EXERCISE:
Give a count of the lines below that have the string "Task" in them, with no other words.

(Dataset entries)
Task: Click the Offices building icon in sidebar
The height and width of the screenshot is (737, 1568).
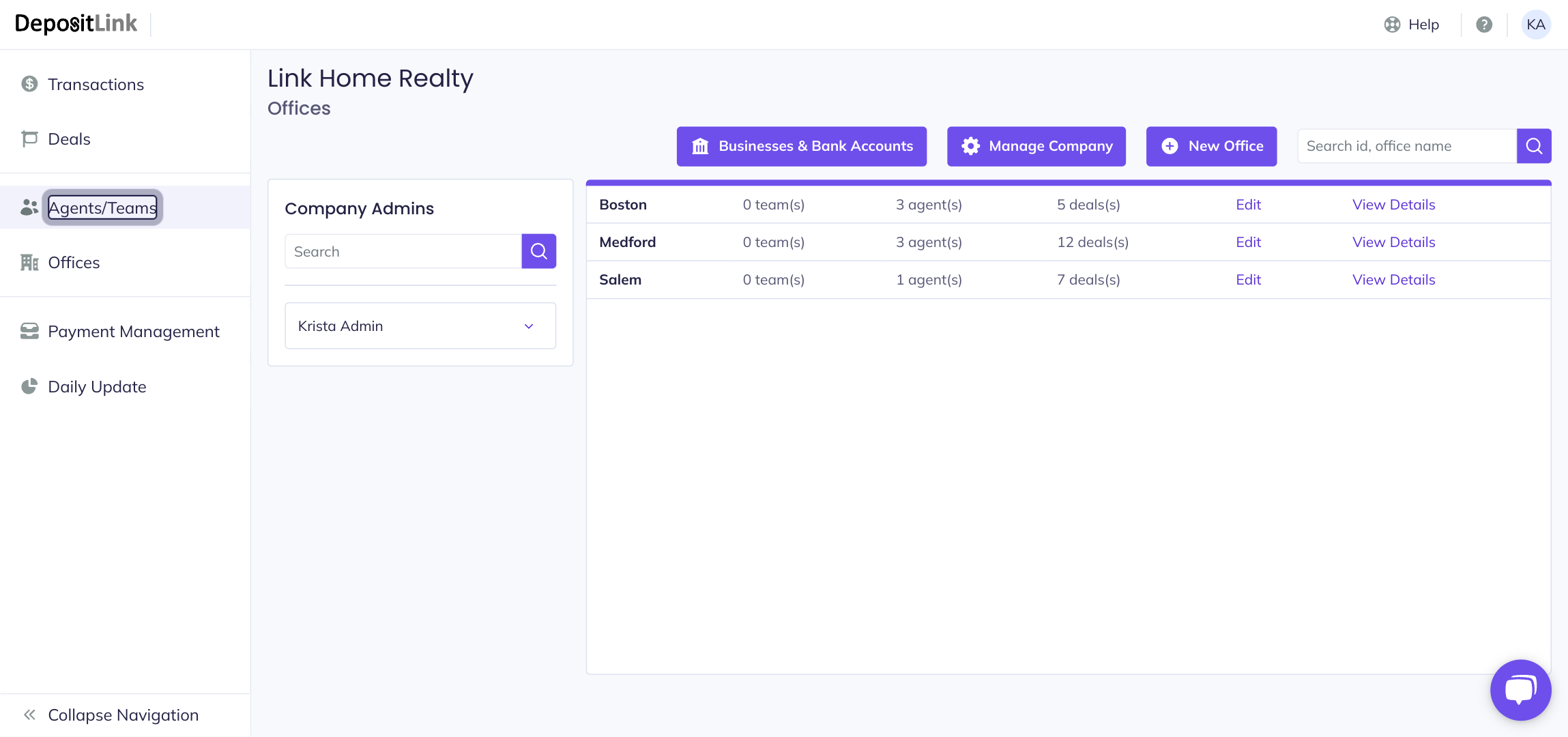Action: tap(29, 262)
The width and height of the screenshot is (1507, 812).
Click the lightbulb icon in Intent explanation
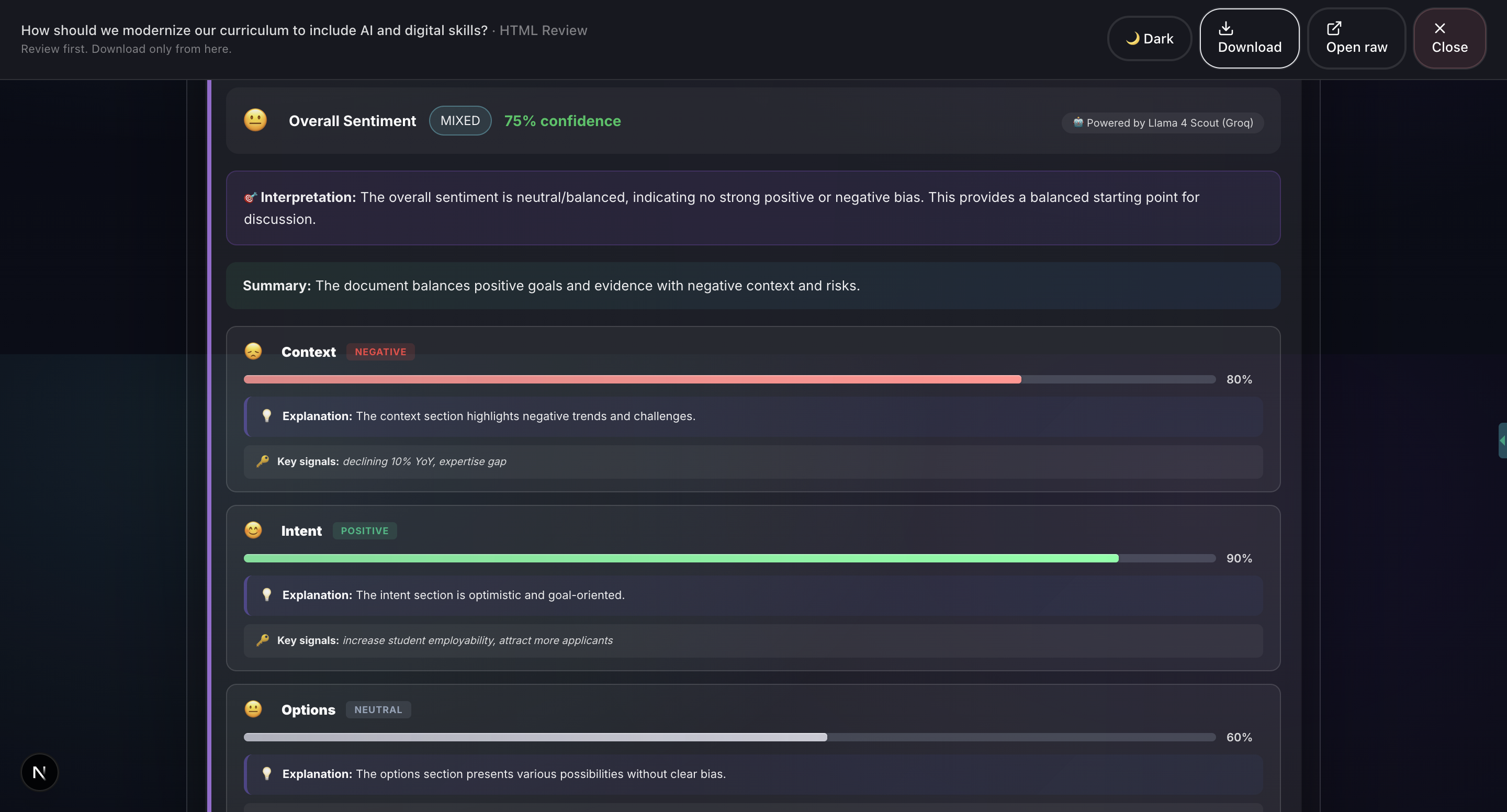267,595
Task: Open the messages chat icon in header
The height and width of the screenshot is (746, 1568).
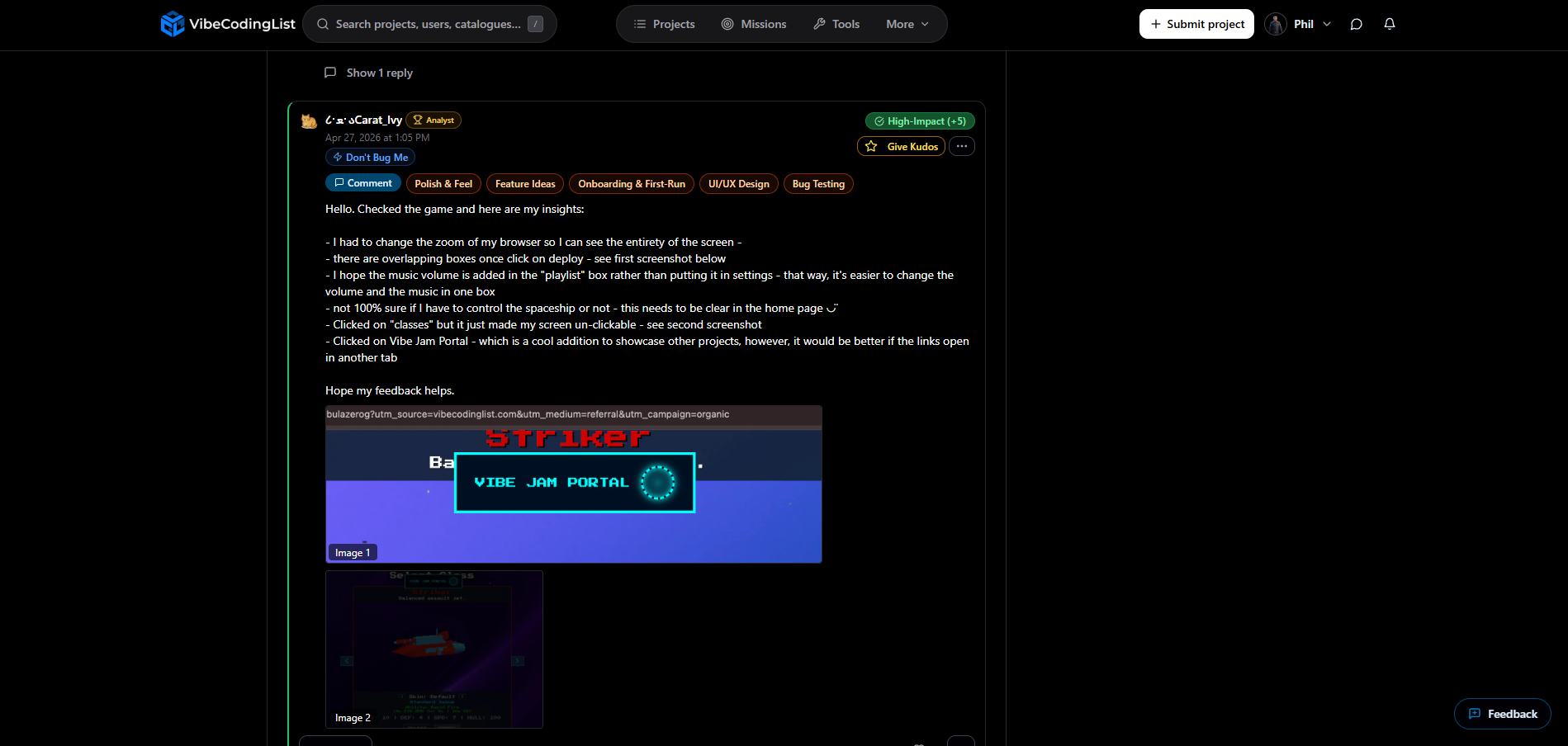Action: click(x=1356, y=24)
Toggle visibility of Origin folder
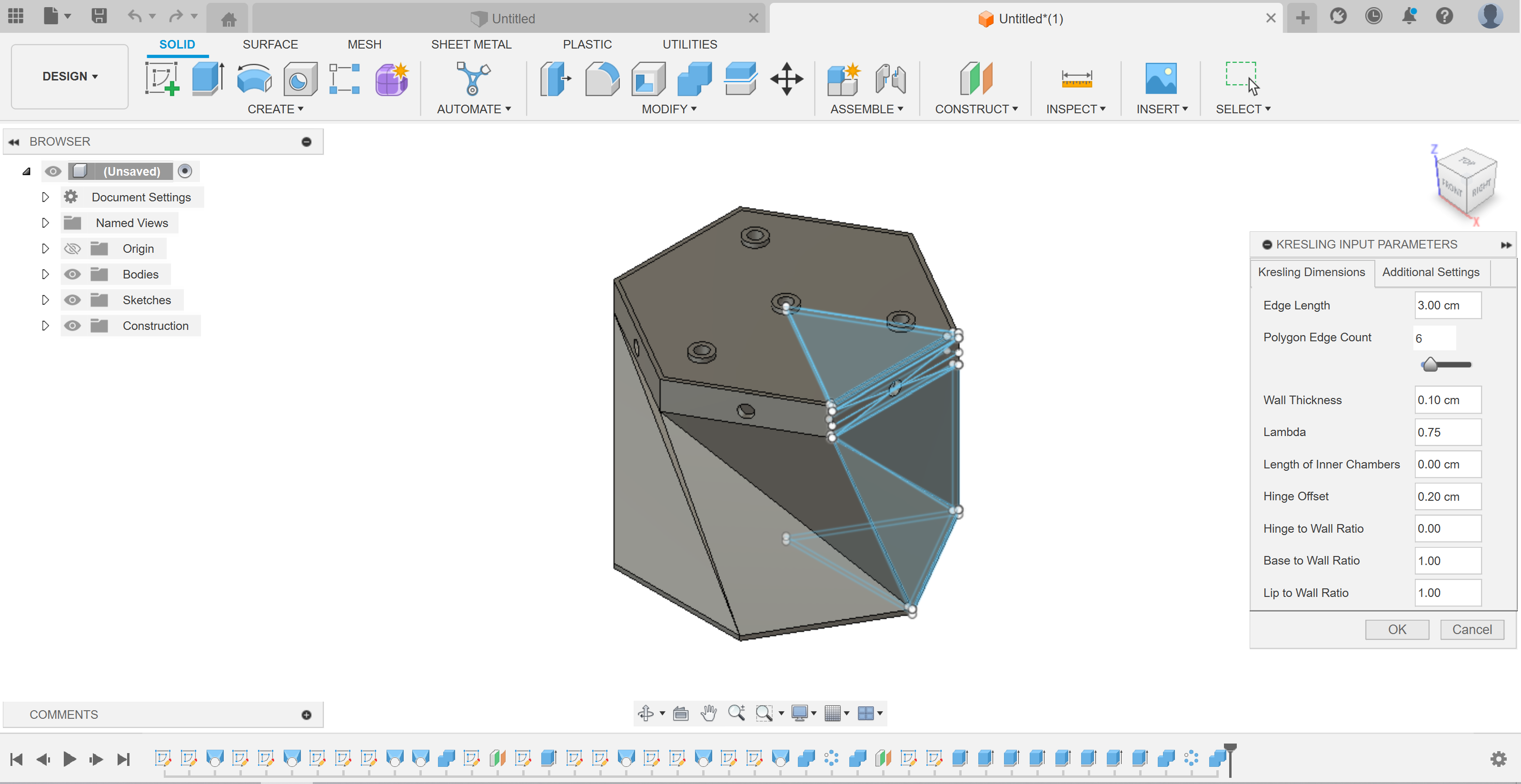Screen dimensions: 1521x784 tap(72, 248)
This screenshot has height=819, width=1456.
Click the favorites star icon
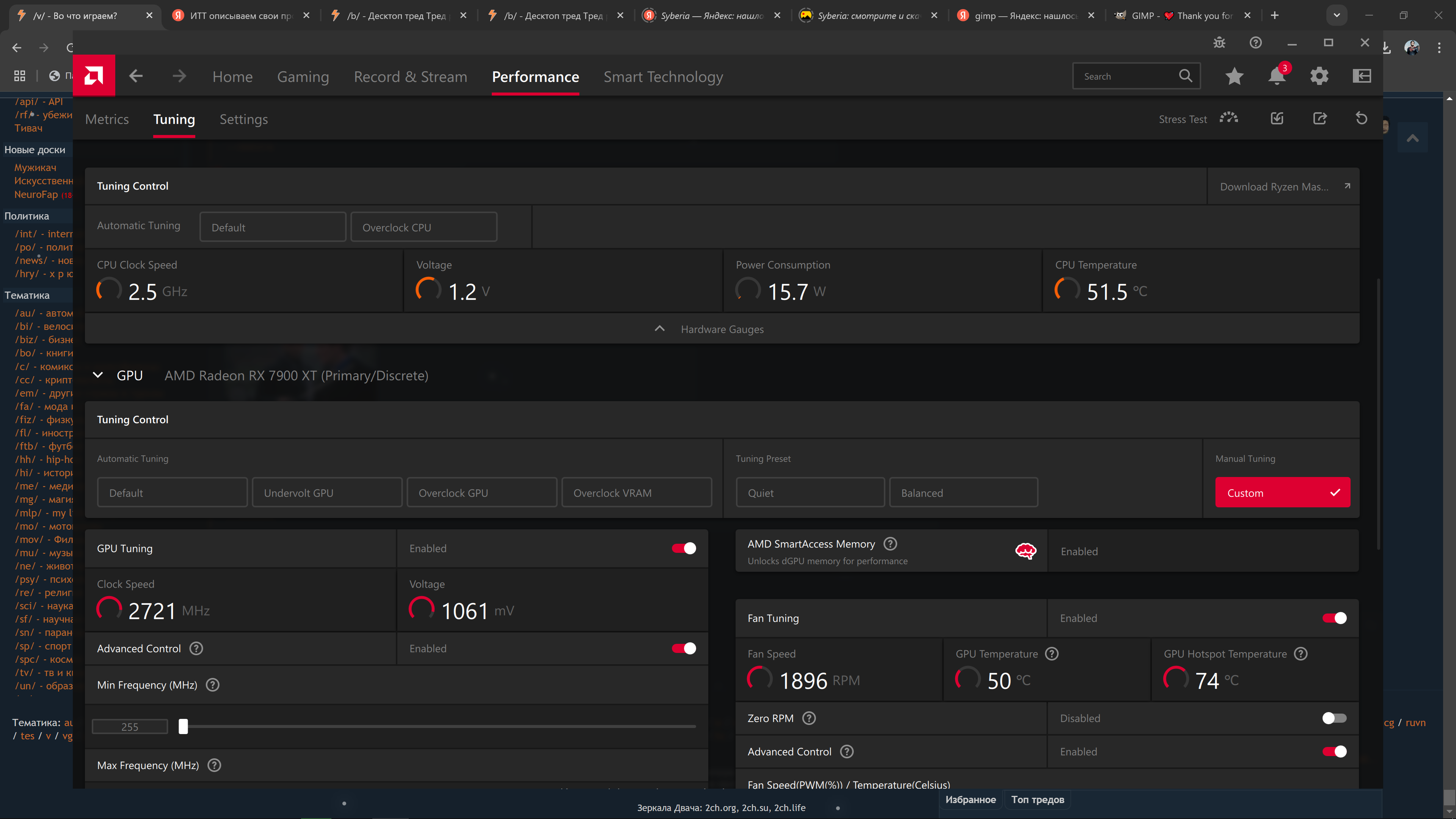[x=1234, y=76]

ANSWER SECTION:
2